I sindacati invocano l’intervento del governo italiano e di quello francese, “azionisti di maggioranza del gruppo”. “Ovviamente – argomentano – tale intervento deve essere tempestivo e rapido, altrimenti si rischia di accompagnare una società strategica, dal grande passato e dalle notevoli potenzialità, verso un irreversibile declino”. Una partita da giocare su più fronti: europeo, nazionale e locale. Nei prossimi giorni i segretari etnei di Cgil, Cisl, Uil e Ugl e i segretari di categoria Fim, Fiom, Uilm e Uglm, incontreranno i giornalisti per chiarire lo stato dell’arte della vertenza e rendere noti i contenuti di una lettera di appello al governo nazionale.

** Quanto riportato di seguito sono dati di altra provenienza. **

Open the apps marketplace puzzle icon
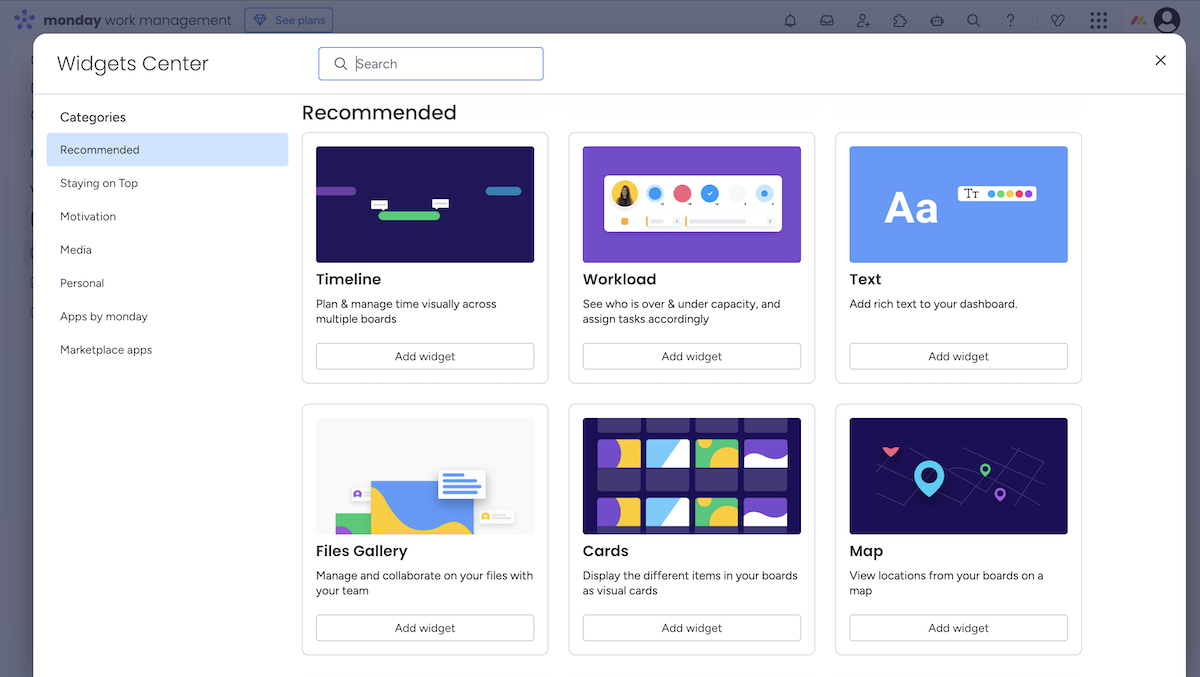This screenshot has width=1200, height=677. coord(900,19)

Questa mattina, invece, Sinistra Ecologia e Libertà ha depositato un’interrogazione parlamentare sulla crisi di StM. I deputati Palazzotto e Ferrera chiedono al governo, azionista del gruppo, di “intervenire al fine di indirizzare il management verso scelte industriali radicalmente diverse, per far sì che l’azienda, ricorrendo alle sue molteplici risorse tecniche, persegua un rilancio adeguato” e di adoperarsi “nei confronti dell’attuale management di STMicroelectronics”. L’obiettivo da perseguire è “mettere in atto una strategia industriale a lungo termine che punti allo sviluppo in tutti i settori dell’azienda e, con gli investimenti necessari, garantisca un futuro produttivo per tutti i siti, l’indipendenza tecnologica e la conservazione dei posti di lavoro in tutti i Paesi, a partire da quelli italiani, e in particolare dallo stabilimento di Catania, minacciato dalla cassa integrazione per 2.014 lavoratori e lavoratrici”.